Study may explain counterintuitive effect of why hotter systems can cool more quickly

Posted: October 23, 2017 by oldbrew in physics, Uncertainty


Good luck grappling with this longstanding physics conundrum. Even the meaning of ‘faster’ in this context could be open to question. For example there’s rate of heat loss, then there’s total time taken.

Ever since the days of Aristotle, people have made the counterintuitive observation that hot water sometimes freezes faster than cold water, says Phys.org.

In modern times, the observation has been named the Mpemba effect after Erasto Mpemba, an elementary school student living in what is now Tanzania in the early ’60s. When making ice cream, Mpemba observed that using warmer milk causes the ice cream to freeze faster than when using colder milk.


In the last few decades, the Mpemba effect has been studied and observed in several physical systems besides water, including carbon nanotube resonators and ice-like water cages called clathrate hydrates. Despite these findings, the causes of the effect are not well-understood.

Proposed explanations include the presence of impurities, hydrogen bonding, and supercooling. Even the mere existence of the Mpemba effect remains controversial, as one recent study found insufficient evidence to replicate a meaningful effect.

Now, their interest rekindled by a recent paper proposing a generic mechanism for similar effects, scientists Antonio Lasanta and co-authors from universities in Spain have returned to the question in a new study published in Physical Review Letters.

In their work, the researchers theoretically demonstrate and investigate the Mpemba effect in granular fluids, such as those made of sand or other small particles. Using simulations of granular systems and a simple kinetic theory approach, the researchers were able to determine that the initial conditions in which the system is prepared play a critical role in determining whether or not the system exhibits the Mpemba effect. Their analysis also enabled them to identify the initial conditions required in order for a granular system to exhibit the Mpemba effect.

“Our work shows that the existence of the Mpemba effect is very sensitive to the initial preparation of the fluid or, in other words, to its previous history,” co-author Andrés Santos at the University of Extremadura in Badajoz, Spain, told Phys.org. “In our opinion, this may explain the elusiveness and controversy of the Mpemba effect in water, as a consequence of the lack of control on the detailed initial preparation of the sample.”

As the researchers showed, if a system is not prepared under certain initial conditions, then the colder system cools down more quickly than the warmer one, as expected, and there is no Mpemba effect.

“We theoretically showed, at least in the case of a gas, that a system’s temperature evolution and thus its cooling and/or heating rate do not depend on initial temperature alone, but also on the previous history of the system that control the initial value of the additional variables,” Santos said. “Therefore, it is perfectly possible that an initially heated system cools down quicker than a colder one with a different history.”

Continued here.

Comments
  1. E.M.Smith says:

    Oh Dear!

Data records:
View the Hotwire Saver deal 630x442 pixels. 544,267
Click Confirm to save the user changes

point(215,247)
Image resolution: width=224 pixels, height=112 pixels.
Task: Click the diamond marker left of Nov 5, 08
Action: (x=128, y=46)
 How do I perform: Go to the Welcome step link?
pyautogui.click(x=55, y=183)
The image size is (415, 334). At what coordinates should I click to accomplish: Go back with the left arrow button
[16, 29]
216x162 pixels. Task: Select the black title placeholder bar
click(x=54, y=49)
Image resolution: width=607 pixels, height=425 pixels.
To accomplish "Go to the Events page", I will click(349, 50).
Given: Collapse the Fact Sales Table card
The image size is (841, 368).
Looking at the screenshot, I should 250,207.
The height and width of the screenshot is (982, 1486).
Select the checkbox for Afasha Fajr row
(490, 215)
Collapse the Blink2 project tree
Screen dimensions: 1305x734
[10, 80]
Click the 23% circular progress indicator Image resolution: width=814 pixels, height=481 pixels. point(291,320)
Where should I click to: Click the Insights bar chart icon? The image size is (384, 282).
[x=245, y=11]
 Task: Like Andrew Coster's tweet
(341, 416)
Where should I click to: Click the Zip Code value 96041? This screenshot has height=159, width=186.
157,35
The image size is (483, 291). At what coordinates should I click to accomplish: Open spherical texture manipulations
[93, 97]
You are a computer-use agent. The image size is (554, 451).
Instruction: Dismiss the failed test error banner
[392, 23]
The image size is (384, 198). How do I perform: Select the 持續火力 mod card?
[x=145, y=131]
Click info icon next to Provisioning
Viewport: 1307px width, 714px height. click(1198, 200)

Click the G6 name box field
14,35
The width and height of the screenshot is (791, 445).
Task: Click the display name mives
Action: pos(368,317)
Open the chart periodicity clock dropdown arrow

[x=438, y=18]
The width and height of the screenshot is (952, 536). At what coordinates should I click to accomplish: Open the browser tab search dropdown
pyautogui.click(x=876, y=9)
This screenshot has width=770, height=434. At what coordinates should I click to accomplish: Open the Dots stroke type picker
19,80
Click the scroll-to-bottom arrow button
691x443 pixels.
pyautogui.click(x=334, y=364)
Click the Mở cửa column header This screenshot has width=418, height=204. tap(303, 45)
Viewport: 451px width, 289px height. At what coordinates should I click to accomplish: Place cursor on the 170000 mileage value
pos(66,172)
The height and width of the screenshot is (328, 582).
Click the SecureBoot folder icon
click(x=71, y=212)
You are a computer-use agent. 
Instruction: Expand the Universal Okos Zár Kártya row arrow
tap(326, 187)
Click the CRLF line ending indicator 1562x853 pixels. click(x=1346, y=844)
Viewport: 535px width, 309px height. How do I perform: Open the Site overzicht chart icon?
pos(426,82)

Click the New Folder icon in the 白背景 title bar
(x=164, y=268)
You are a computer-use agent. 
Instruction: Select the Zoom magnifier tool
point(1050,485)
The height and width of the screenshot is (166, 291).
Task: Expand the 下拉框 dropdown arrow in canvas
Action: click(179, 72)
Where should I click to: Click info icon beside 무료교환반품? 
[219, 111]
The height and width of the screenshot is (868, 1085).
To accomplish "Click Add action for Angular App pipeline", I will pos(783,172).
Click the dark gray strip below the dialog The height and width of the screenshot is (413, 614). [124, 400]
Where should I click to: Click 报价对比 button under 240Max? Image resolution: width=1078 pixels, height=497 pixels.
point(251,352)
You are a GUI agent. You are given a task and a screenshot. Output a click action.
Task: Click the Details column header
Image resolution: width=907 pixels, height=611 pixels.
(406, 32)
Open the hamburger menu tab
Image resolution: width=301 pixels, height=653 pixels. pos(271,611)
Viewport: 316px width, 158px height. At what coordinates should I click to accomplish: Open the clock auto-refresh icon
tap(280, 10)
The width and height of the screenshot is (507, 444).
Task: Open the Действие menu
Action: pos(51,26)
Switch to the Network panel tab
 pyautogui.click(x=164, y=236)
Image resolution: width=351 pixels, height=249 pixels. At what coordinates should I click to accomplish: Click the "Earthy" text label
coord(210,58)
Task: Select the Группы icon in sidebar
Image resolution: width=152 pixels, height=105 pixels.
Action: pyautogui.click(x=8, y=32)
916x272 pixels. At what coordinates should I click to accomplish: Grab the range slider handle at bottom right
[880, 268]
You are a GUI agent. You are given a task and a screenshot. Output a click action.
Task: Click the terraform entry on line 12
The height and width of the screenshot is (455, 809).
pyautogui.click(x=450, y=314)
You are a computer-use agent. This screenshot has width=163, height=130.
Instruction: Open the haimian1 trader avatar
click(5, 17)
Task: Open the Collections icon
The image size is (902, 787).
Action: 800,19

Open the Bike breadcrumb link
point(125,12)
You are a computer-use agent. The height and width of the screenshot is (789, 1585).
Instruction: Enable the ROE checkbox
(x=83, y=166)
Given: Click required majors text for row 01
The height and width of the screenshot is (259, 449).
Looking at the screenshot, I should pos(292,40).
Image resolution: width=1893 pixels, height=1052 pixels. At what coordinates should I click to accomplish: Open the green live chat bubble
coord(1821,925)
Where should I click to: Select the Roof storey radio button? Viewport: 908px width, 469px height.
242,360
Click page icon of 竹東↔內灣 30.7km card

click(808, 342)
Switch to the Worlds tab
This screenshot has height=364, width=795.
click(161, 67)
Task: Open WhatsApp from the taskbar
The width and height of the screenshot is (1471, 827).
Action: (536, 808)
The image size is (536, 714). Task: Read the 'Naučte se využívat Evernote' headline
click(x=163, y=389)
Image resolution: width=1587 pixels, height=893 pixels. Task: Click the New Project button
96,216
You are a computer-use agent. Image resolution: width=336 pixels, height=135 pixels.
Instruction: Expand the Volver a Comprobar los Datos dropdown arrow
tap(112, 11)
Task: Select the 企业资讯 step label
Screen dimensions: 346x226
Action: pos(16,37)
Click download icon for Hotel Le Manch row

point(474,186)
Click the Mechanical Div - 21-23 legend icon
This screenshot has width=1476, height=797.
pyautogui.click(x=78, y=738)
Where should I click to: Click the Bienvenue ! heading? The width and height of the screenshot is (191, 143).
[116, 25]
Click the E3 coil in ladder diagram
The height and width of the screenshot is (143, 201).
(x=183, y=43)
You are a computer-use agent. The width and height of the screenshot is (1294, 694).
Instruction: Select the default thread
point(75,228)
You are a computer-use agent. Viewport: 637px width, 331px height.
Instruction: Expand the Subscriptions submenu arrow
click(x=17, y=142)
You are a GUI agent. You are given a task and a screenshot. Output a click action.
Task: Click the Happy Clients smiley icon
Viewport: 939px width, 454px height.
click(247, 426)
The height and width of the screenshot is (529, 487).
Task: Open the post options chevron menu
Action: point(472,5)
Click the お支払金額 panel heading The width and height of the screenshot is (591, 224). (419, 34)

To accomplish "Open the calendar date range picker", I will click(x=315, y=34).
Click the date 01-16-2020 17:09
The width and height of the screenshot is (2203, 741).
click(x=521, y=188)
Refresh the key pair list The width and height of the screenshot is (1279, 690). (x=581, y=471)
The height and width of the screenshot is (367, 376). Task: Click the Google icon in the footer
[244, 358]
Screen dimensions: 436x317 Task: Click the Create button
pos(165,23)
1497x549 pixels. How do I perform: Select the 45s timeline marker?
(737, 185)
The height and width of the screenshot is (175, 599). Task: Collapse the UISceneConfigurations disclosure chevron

What to do:
Please return the part of the Mpemba effect article between "Ever since the" and "water, says Phys.org.", inclusive, copied word for word.

Answer to the exercise:
Ever since the days of Aristotle, people have made the counterintuitive observation that hot water sometimes freezes faster than cold water, says Phys.org.